According to Edward Slingerland, a professor of philosophy at the University of British Columbia, the first thing you need to do to nurture spontaneous experiences is to create some space for them. The author of Trying Not to Try: Ancient China, Modern Science and the Power of Spontaneity, he became interested in spontaneity while studying Chinese philosophers who wanted to cultivate a state of Wu Wei, or effortless action, and saw spontaneity as an important goal.

“We overstructure our lives and plan too much,” he says. “Most people don’t have any gaps in their day to play.”

And while Slingerland admits that leaving those gaps is definitely trickier if you’re juggling things like work, taking care of family members or a busy volunteering schedule, even just having the mental goal of not overscheduling yourself can help change your approach. Many rabid list checkers (guilty!) might also be initially baffled as to how to put this into practice.

“Spontaneity is this weird combination of trying and not trying,” says Slingerland. He suggests giving yourself a very loose goal—like, say, going for a walk without a particular destination or just put “leaving the house” on your agenda—to help build the scaffolding for interesting things to happen. You just have to get comfortable with the idea that you might not always be “accomplishing” something, per se.

Another quick way to give spontaneity a fighting chance? Stop scrolling. Screen time, says Slingerland, is a “black hole” for adults and children alike. “Digital addiction is a real barrier to spontaneity,” he adds.
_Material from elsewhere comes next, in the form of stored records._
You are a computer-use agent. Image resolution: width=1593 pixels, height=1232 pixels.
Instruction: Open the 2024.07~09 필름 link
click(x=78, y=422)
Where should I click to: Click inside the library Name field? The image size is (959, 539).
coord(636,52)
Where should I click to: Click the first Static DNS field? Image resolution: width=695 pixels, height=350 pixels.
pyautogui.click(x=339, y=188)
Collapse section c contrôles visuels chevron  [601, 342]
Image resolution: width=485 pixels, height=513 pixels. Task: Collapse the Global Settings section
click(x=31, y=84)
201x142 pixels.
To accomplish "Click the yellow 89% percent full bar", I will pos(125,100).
The modern instinct to reach for our devices at the first hint of empty time (guilty again!) eats up both actual time when we could be engaging with our environment in a more present way and the sudden mental breakthroughs that can occur when we let our minds wander.
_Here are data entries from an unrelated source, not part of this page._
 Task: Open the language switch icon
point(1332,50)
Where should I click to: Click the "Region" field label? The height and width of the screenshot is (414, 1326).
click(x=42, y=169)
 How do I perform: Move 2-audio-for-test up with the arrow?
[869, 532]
You’re not going to strike up that interesting conversation with the person next to you in line if both of your faces are buried in your phones. And you’re not going to notice that you’ve just passed a cute new bakery if you’re too busy checking email as you scurry by. So put your phone down and embrace the unexpected world around you.
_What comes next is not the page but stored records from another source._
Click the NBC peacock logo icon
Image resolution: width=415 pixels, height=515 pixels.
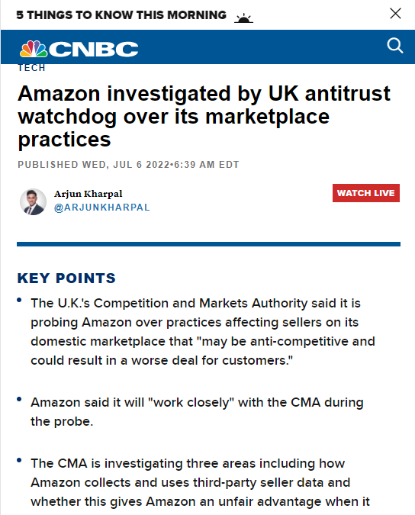(34, 49)
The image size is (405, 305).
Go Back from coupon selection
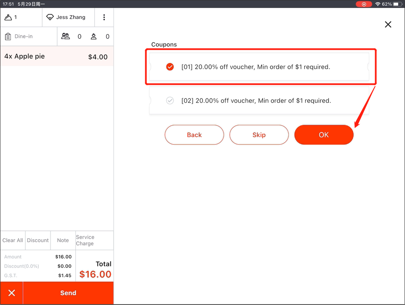(x=194, y=135)
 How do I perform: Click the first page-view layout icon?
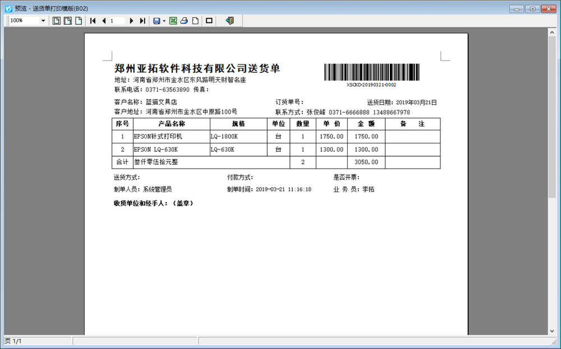[x=57, y=21]
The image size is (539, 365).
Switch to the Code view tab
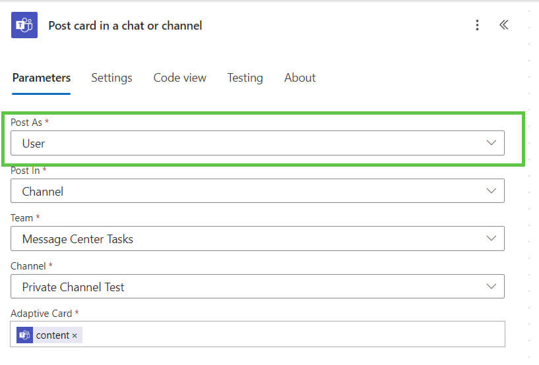click(x=180, y=78)
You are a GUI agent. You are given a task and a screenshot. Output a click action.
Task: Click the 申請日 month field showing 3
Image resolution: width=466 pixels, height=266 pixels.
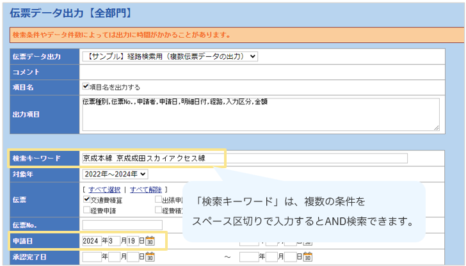click(x=114, y=241)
Embrace Failure (No, Really)

Learning to not fear failure is a daunting but essential step in the path to becoming more spontaneous.

“The hardest thing for a non-spontaneous person is going to be that risk,” says Joordens. Even though we’re not necessarily talking about capital-B Big Risks here, even making small changes to your routine can be enough. Your partner might not like that new bedroom idea; you will perhaps look silly if you take up tap dancing (okay, you will look silly); it could be a flop if you stream that movie you know nothing about. The trick, says Joordens, is to take a cue from the entrepreneurial world and try to reconceptualize failure as a learning opportunity.

“Entrepreneurs embrace failure and the notion of learning from it,” says Joordens. “The upside is if you’re spontaneous, you’re more likely to discover something new, and that could turn out to be something you really love.”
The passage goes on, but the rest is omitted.